The more I learn about the Wild Wide Web, the more I realize how unfathomably large it is, growing like a wildfire out of control. No one is in charge; it has a life of its own.

Linear communication and learning are dead or dying. While there are obvious advantages to the multi-dimensional approach the web provides, it is too easy to lose one's way. Who hasn't sat down at a computer for a few minutes only to discover that hours have elapsed. The experience can be rather like having ADD. In the meantime, the degree of separation between each human being shrinks and we become even more closely linked, like cells in a giant organism.

Way back in December 2000, George Johnson wrote in The New York Times about web growth in First Cells, Then Species, Now the Web. He reported on the flurry of research and papers from scientists who have watched the Internet grow and proliferate like a living organism, concluding that "it may be designed according to the same rules that nature uses to spin webs of its own.

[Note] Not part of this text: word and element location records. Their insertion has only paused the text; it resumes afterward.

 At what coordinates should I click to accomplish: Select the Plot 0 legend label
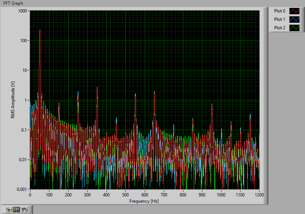click(x=279, y=11)
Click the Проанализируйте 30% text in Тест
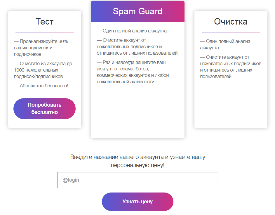The height and width of the screenshot is (215, 275). pos(41,48)
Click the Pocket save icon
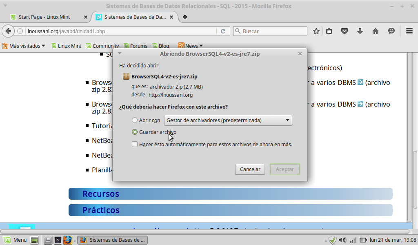Viewport: 418px width, 245px height. pyautogui.click(x=345, y=31)
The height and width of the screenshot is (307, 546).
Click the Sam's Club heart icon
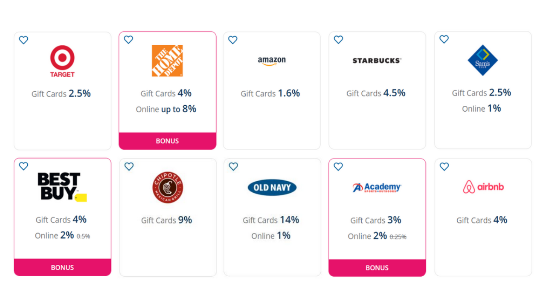[444, 39]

The networks of molecules in a cell, of species in an ecosystem, and of people in a social group may be woven on the same mathematical loom as the Internet and the World Wide Web." The body of information and connections out there are so huge no one can hope to absorb even a fraction. So we become more and more specialized, just like individual cells in a living organism.

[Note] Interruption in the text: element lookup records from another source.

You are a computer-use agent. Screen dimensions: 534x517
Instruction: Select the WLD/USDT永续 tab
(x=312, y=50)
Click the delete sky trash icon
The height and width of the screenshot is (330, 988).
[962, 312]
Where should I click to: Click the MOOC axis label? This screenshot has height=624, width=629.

One of my library school professors laughed that librarians are "professional dilettantes." At the time I liked the description because in our profession we learn new things every day. But there is also the negative connotation of "dilettante," an implication of shallowness, a lack of depth of knowledge of any particular subject. We try to learn everything we can about what is new and available on the web, but in the end we have to choose what is most useful in our lives. It is ultimately more desirable and satisfying, I feel, to know a few subjects well than to dabble in everything that comes our way. After all, life is short. So we learn what we can about what's out there, choose what we want, and then leave the rest behind.